Our study also showed that 5 dimensions of sleep quality, including subjective sleep quality, sleep latency, sleep duration, use of sleeping medication, and daytime dysfunction, were associated with loneliness. In previous studies of loneliness and sleep in young adults, only subjective sleep quality and daytime dysfunction were associated with loneliness [28, 32]; however, the study of the older population in Taiwan did not explore the dimensions of the PSQI scale. A study of 95 young people showed that loneliness was related to sleep quality, but no relationship between loneliness and sleep duration was found [54]. Older people with poorer subjective sleep quality are more likely to become restless than are those with no subjective sleep quality [57]. Poor subjective sleep quality is harmful to a person’s physical and mental health. Studies have shown that physical and mental health are related to loneliness [18]. These negative effects may in turn promote increased loneliness. The influence of the dimensions of sleep quality on loneliness should be further studied.

Based on the findings in this sample, the relationship between sleep quality and loneliness is very strong in the older population in China. Previous studies have also shown a relationship between loneliness and sleep quality, indicating that loneliness affects sleep and that sleep also affects loneliness [55, 58]. The connection between the two is exacerbated by stress [25]. Whether there are intermediate variables between loneliness and sleep quality and how these intermediate variables function need to be explored in future studies; however, the relationship between the loneliness and sleep quality of the older population in rural areas is self-evident and should be important to decision makers.
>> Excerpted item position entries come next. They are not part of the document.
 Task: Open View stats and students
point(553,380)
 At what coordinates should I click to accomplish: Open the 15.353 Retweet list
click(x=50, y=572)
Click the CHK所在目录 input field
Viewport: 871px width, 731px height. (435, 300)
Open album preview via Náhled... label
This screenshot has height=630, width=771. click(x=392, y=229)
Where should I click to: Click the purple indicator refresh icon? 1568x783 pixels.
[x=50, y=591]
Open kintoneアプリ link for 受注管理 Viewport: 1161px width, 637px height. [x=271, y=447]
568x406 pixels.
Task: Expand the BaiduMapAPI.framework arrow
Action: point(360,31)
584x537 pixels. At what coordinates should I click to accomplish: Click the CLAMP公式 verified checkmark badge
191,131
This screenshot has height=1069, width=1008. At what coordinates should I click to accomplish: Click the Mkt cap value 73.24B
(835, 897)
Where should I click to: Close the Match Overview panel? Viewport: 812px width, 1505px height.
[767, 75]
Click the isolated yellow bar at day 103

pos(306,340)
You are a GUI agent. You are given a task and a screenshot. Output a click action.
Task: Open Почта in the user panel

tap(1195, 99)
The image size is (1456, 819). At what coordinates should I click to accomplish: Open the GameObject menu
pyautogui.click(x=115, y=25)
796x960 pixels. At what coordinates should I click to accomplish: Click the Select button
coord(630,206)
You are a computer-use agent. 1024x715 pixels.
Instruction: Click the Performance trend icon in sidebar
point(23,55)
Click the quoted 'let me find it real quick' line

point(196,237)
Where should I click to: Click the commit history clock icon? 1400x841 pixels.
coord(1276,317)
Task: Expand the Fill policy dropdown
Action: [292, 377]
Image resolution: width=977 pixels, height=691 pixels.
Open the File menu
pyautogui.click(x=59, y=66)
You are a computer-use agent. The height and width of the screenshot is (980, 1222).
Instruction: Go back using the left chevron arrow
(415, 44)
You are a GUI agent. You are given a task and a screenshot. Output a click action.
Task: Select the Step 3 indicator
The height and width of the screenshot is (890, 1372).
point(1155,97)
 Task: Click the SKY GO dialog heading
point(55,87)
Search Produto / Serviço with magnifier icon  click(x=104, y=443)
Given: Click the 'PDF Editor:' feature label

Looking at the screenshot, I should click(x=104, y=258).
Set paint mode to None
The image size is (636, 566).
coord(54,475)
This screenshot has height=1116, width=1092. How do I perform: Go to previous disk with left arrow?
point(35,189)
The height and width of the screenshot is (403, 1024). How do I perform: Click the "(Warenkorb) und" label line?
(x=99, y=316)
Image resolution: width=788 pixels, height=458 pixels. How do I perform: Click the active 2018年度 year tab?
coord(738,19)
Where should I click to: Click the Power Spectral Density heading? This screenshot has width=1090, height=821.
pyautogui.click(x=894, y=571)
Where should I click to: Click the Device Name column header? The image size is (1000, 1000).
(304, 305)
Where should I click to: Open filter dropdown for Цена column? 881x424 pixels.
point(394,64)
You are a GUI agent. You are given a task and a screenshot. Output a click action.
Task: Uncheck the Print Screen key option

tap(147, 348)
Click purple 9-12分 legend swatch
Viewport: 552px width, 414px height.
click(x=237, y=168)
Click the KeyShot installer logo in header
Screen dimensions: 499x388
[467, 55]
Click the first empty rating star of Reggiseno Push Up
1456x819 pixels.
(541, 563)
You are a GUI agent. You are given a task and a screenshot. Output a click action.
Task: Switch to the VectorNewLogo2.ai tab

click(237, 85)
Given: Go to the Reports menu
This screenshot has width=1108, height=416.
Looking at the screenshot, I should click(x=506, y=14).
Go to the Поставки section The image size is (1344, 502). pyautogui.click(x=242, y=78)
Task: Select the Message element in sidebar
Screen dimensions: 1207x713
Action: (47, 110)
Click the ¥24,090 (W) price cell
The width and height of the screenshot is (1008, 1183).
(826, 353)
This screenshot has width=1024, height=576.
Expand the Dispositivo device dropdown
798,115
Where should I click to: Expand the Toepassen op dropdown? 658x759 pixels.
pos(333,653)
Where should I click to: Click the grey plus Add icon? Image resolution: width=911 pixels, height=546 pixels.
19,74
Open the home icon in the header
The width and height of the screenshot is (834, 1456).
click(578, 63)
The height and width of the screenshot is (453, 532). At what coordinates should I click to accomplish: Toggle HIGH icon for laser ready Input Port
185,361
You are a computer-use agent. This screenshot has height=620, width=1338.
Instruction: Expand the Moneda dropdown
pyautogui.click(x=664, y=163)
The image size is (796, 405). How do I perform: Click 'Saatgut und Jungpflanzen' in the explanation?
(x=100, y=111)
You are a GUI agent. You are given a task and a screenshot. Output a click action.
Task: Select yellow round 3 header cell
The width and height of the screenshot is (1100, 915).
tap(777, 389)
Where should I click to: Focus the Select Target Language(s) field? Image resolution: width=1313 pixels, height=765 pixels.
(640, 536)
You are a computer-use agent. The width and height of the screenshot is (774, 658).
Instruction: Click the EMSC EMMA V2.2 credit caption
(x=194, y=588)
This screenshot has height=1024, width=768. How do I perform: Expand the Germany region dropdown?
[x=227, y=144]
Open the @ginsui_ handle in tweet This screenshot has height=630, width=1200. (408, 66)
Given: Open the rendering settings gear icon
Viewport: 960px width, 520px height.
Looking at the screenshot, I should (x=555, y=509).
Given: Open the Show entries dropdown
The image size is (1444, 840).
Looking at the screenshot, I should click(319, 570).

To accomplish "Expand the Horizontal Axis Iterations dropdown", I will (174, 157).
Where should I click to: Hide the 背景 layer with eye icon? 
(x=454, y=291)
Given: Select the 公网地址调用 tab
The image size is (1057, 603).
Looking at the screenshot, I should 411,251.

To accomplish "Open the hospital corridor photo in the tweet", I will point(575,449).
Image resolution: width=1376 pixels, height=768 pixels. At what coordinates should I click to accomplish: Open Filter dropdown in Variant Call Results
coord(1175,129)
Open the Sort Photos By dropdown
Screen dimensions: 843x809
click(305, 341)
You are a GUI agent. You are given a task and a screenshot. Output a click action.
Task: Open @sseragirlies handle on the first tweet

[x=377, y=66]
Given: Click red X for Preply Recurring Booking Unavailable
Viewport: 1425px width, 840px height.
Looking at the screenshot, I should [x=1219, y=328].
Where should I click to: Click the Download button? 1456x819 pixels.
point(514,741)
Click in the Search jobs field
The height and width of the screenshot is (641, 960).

Psychological interventions to improve the loneliness of older adults or measures to improve their sleep quality would ultimately improve their quality of life.

Our study has some limitations that must be considered in the interpretation of the findings. First, loneliness and sleep quality were measured cross-sectionally, so no conclusions can be drawn about the directionality of the associations. There is not enough evidence to determine whether loneliness precedes sleep disorders or vice versa. Therefore, follow-up studies should be carried out in the future to demonstrate the direction of the causal relationship between sleep disorders and loneliness. Second, the assessment of both loneliness and sleep quality was based on self-reported measures that can cause reporting bias. Therefore, we suggest that direct and indirect loneliness measurement methods should be used in future work to explore their predictive validity in more detail. Regarding the evaluation of sleep quality, we also suggest that future research should focus on more objective sleep measurement methods (such as actigraphy, the use of actigraphy watches, and polysomnography) to further study the relationship between loneliness and sleep in older adults. Third, unknown variables were not included in the designed questionnaire, which may have led to some deviations in the results. For example, the weakening of the social communication ability of older adults is significant to their feeling of loneliness [59], but it was not included as a confounding factor in this study. The exclusion of such variables may have affected the validity of our findings.

Conclusion

In summary, our study demonstrated that sleep quality was significantly associated with loneliness in the rural older population in China. We also found that several variables, such as subjective sleep quality, sleep latency, sleep duration, use of sleeping medication, and daytime dysfunction, were significantly different between participants with high levels of loneliness and those with moderate and low levels of loneliness. Interventions should be developed to help older individuals with sleep disorders improve their sleep quality so that high levels of loneliness are prevented in the older population in China. Therefore, corresponding intervention measures should be formulated to reduce the loneliness of older individuals and improve the quality of sleep in the older population.